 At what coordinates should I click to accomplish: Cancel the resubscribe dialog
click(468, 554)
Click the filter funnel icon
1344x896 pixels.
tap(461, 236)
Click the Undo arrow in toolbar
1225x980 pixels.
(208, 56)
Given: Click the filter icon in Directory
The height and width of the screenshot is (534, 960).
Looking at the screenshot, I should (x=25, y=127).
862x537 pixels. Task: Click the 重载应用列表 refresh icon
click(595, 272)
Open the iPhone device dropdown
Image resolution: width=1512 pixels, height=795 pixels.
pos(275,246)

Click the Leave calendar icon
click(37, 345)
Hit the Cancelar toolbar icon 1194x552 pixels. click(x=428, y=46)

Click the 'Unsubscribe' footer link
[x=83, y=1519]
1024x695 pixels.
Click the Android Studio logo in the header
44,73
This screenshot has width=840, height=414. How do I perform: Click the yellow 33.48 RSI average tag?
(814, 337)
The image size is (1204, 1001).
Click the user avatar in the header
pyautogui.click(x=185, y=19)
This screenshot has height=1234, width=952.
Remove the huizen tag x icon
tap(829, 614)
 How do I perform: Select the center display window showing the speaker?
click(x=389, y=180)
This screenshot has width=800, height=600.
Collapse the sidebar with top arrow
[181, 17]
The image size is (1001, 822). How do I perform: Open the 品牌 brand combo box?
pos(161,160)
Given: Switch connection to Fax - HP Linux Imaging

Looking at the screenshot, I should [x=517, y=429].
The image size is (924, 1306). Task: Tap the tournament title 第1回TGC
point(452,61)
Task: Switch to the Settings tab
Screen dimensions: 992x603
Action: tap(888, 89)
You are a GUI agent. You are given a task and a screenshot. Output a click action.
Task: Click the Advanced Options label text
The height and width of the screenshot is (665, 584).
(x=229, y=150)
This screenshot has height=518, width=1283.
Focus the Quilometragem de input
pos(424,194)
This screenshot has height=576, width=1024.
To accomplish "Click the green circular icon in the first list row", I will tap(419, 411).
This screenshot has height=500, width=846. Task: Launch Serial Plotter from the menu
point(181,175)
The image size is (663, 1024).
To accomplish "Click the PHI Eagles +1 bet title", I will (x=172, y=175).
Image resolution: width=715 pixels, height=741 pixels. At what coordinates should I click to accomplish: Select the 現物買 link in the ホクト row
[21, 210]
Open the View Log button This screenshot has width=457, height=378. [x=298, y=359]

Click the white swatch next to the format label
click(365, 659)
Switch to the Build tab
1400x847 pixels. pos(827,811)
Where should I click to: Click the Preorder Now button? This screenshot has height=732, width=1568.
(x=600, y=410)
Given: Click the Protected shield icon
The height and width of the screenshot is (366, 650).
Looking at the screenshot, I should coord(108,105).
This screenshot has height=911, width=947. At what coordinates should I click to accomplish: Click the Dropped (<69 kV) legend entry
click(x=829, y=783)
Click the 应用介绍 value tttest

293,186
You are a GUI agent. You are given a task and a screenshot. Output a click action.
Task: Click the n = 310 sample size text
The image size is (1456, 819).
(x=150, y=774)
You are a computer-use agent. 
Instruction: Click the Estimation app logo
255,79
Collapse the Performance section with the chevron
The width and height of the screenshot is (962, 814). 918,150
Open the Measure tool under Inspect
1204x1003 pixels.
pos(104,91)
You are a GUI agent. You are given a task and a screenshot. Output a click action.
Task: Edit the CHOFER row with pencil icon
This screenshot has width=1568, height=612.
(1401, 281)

Required work — Find the word "text" in the listing above. Copy each line where it appears.

Answer box —
Task: Click the Advanced Options label text
Task: Click the n = 310 sample size text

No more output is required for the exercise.